Environmental Youth Alliance: A Conversation with Julia Thiessen
The Environmental Youth Alliance (EYA) is a Vancouver-based non-profit organization that has engaged youth in environmental and sustainability projects both locally and internationally since 1991. Through innovative approaches to education and employment and in partnership with several local organizations, EYA’s current priority activities in urban agriculture, green technology, and apiculture encourage youth to develop creative approaches to reconciling social and economic needs with that of the physical environment.
Julia Thiessen is EYA’s Program Coordinator for Skills Link, an internship program that assists in the development of appropriate skills and the provision of work experience for youth facing barriers to employment.
1. Youth are at the centre of EYA's programming and are believed to be key in defining a community's challenges and developing appropriate responses. What do you feel is unique about a youth perspective?
Young people are a huge asset in any community. In general, they provide much needed vitality and open-mindedness. With environmental work and community collaborations, you need to be open to new ideas, since a lot of the situations we face are challenges never seen before. That being said, youth are also open to receiving guidance, and wanting to learn.
2. With the youth unemployment rate (those aged 15 to 24) in Canada at 14.4%, how important is it to provide and develop programs like Skills Link to better approach this issue?
100% important! Programs like Skills Link address multiple issues which hold youth back from employment. Giving youth the opportunity to have meaningful work can be a huge eye opener for them: to have paid work that is in line with their beliefs where they are learning and making a valuable contribution. It’s crazy but this seems a lot to ask in this economy. Another really strong point in this program is that it addresses issues that are barriers to employment for individuals. Whether it’s depression, drugs, unplanned pregnancy or whatever, these concerns obviously impact someone’s ability to work. By addressing these issues while doing meaningful work, youth are much better equipped to face the future. So far, the program has exceeded our goals with around 90% of participants in school or working when we follow up with them after the program.
3. Vancouver has a goal to be the Greenest City in the World by 2020. How do you believe young adults could have an impact?
I think youth will be the ones creating a lot of the green jobs that will exist in 2020. Through mentorship, they can learn that implementing their dreams of a greener future is actually possible. Having mentorship and support can often make the difference between an idea which remains scribbled on a napkin and the creation of a new green business.
4. For an interested participant, what kinds of work environments and tasks can he/she look forward to engaging with through the program?
For one thing, you have to like being outside – rain, sun, we do it all! You also have to come ready to learn. Work placement tasks have included everything from harvesting earthworms to organizing conferences and most have elements of community connections and food security.

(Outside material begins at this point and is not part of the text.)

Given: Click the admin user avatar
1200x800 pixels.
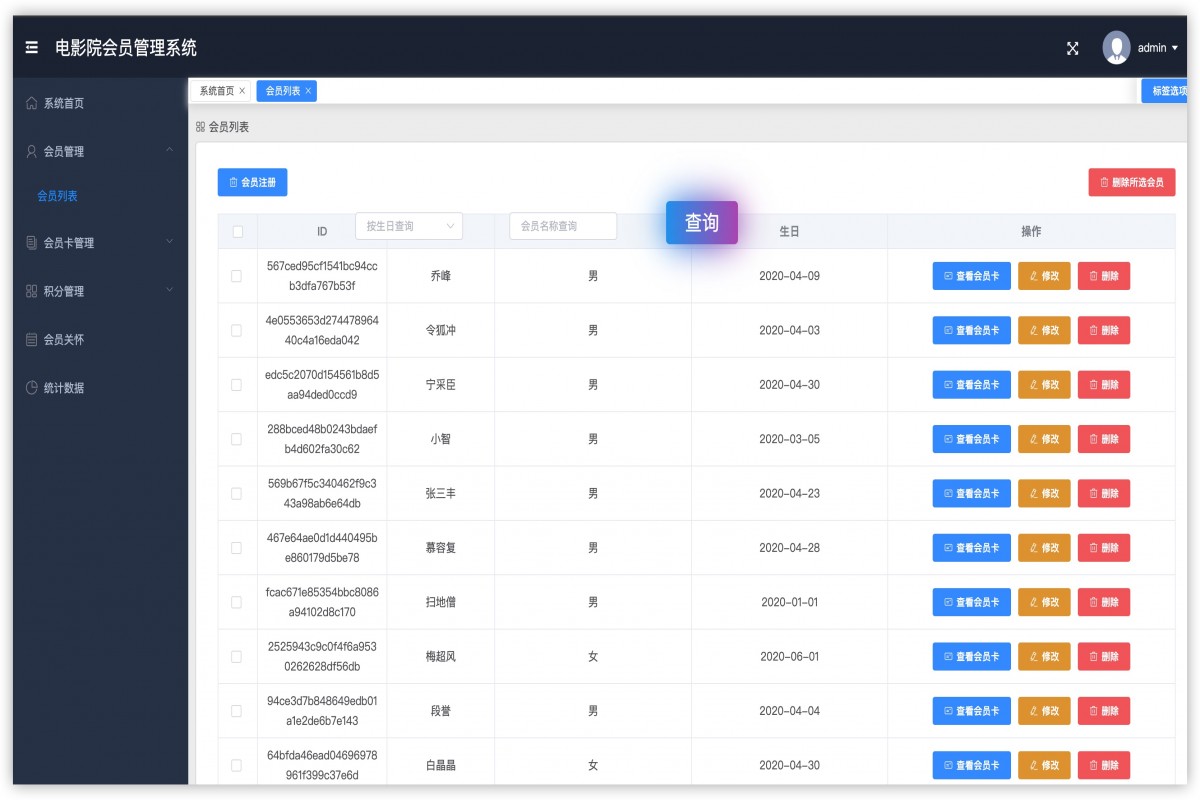Looking at the screenshot, I should 1116,48.
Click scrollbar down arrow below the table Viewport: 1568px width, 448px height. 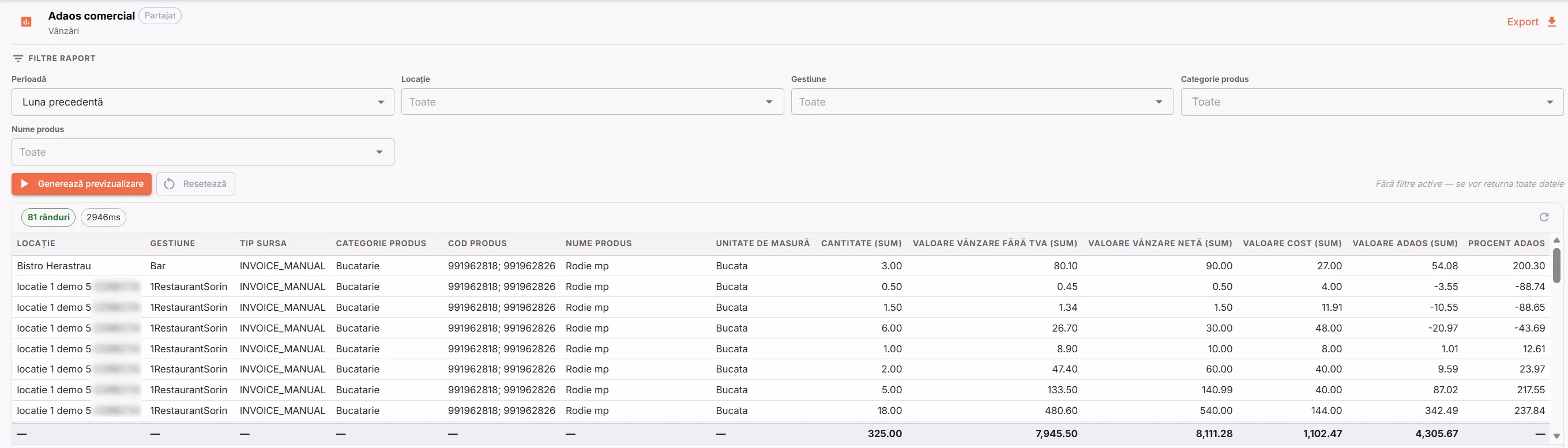click(1556, 436)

A recent work placement at SOLEfood is a good example of the diversity of work environments found in this program. The work site is predominantly a small urban farm built atop an old parking lot on the busy East Hastings Street. The intern for this position also found himself in the basement of the Save-On-Meats building cleaning an old walk-in fridge for fresh produce storage and at the Vancouver Art Gallery to touch up SOLEfood’s art-plant display.
During one placement with a Horticultural Therapist, the intern’s daily tasks varied from sharpening tools to re-potting plants with hospital residents. Across town at another placement at the Mount Pleasant Neighbourhood house, the intern might be sitting down to a meal as part of the Aboriginal Community Kitchen and then having a planning session to decide what veggies would be best for the Kitchen’s garden for use in the summer.
5. You mention that the program's participants meet with each other once a week in order to provide peer-to-peer support and to speak on their individual work placements. As the EYA Program Coordinator, how do you best facilitate these interactions?
Good question. This is a subtle but very important part of my job. Facilitating peer support is one of the keys to making this program successful. It’s of paramount importance to develop a space which is safe and supportive: an environment where youth are welcome no matter what they are going through. Workshops which explore diversity and conflict styles really take the group to the next level in terms of helping people feel comfortable and valued. Also, creating a safe space is supported by being in nature – it’s hard to not have a deep thought when you look up and see an eagle soaring overhead.
Most of the time if a youth is struggling with something – say, anxiety – the support they need can come from within their peer group, perhaps from someone who has experienced anxiety issues themselves. They need to be able to share their experiences and they often do in a way that is more potent than an expert’s advice could ever be.
6. Now that the first round of in-take for the Skills Link program is complete, what can we expect next? Are there any other EYA projects that you are keen on mentioning?
Gee, where to start? A few really innovative projects are being launched here at EYA. Lawns to Loaves is a partnership project which will work with people to transform their lawns into wheat fields, producing grain to then bake into hyperlocal loaves of bread. And as part of Pollinators Paradise we will be running a very popular urban beekeeping course and providing local farmers with native bee habitat on their farms. If you’re lucky you’ll see an EYAer buzzing around in a mason bee costume.